-- RECORDS FOR THE EXERCISE --
------------------------------------------------------------------------
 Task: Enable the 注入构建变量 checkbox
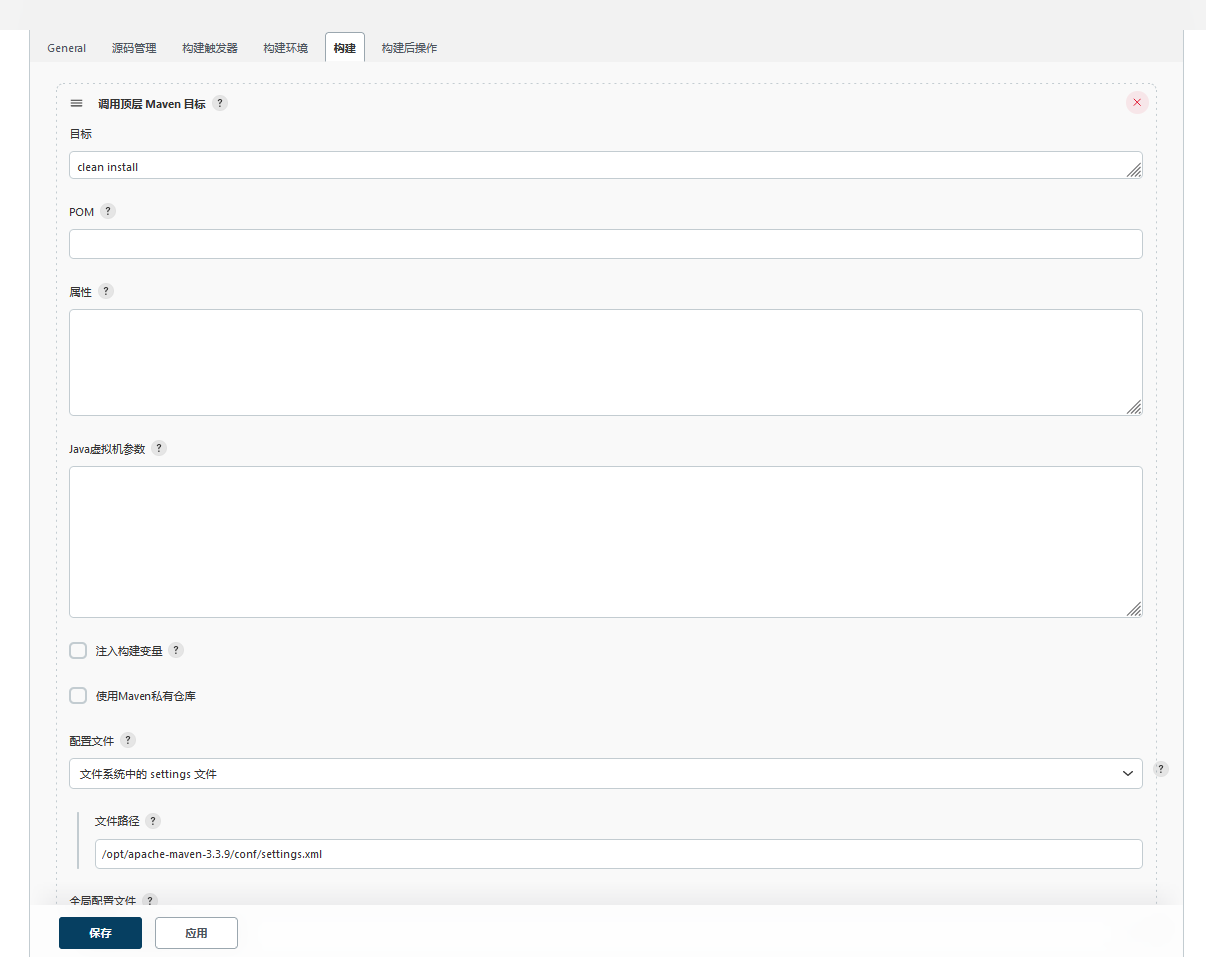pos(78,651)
------------------------------------------------------------------------
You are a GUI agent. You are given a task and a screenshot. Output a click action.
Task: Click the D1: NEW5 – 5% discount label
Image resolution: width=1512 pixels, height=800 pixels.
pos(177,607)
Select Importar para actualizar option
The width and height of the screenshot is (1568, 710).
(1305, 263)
------------------------------------------------------------------------
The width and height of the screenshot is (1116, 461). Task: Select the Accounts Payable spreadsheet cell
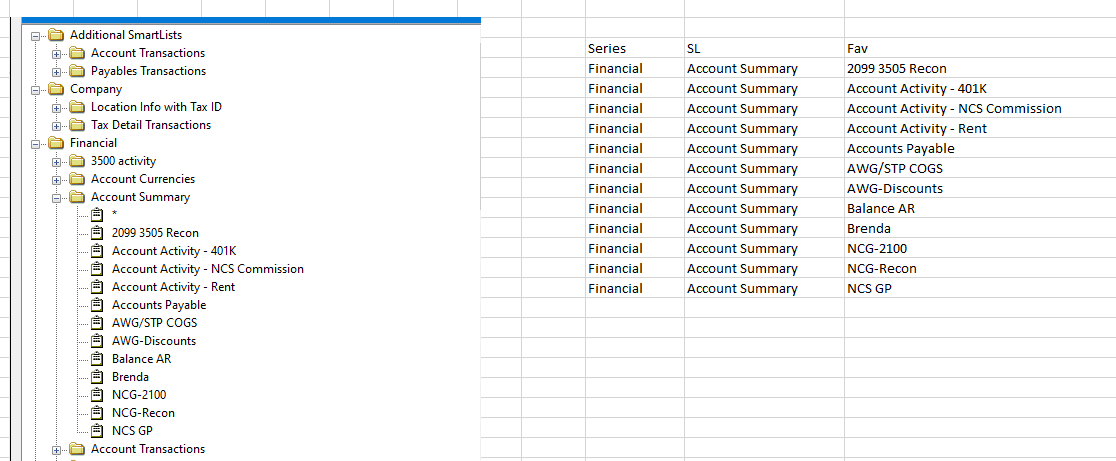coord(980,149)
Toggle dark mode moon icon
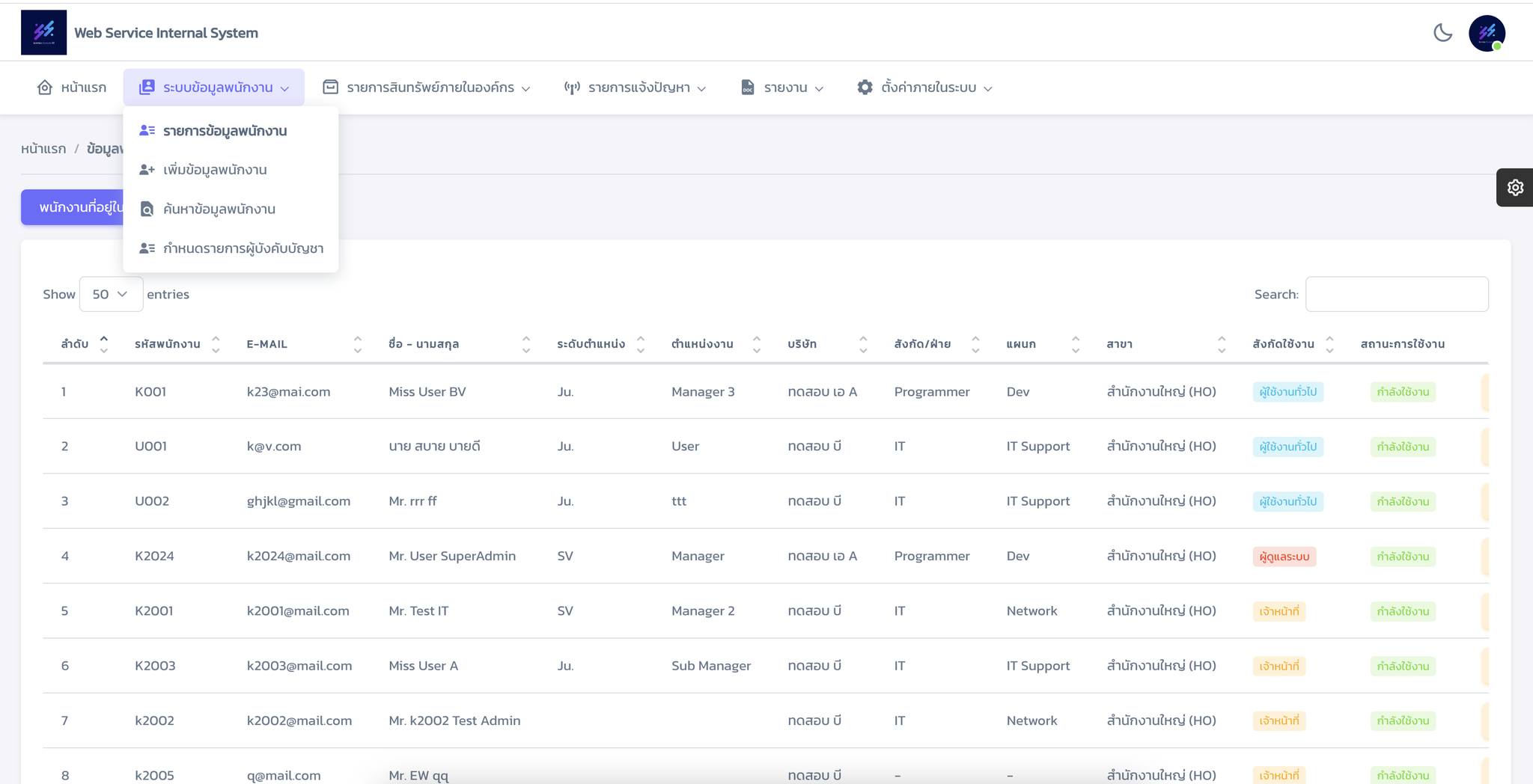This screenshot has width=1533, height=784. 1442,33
------------------------------------------------------------------------
-- STATED GOAL --
Please write out the rows word for word, beginning at the line that contains "You are a GUI" and stopping after the line that contains "(1305, 263)".

-- SOLUTION BELOW --
You are a GUI agent. You are given a task and a screenshot. Output a click action.
Task: Click the D1: NEW5 – 5% discount label
Image resolution: width=1512 pixels, height=800 pixels.
pos(177,607)
Select Importar para actualizar option
The width and height of the screenshot is (1568, 710).
(1305, 263)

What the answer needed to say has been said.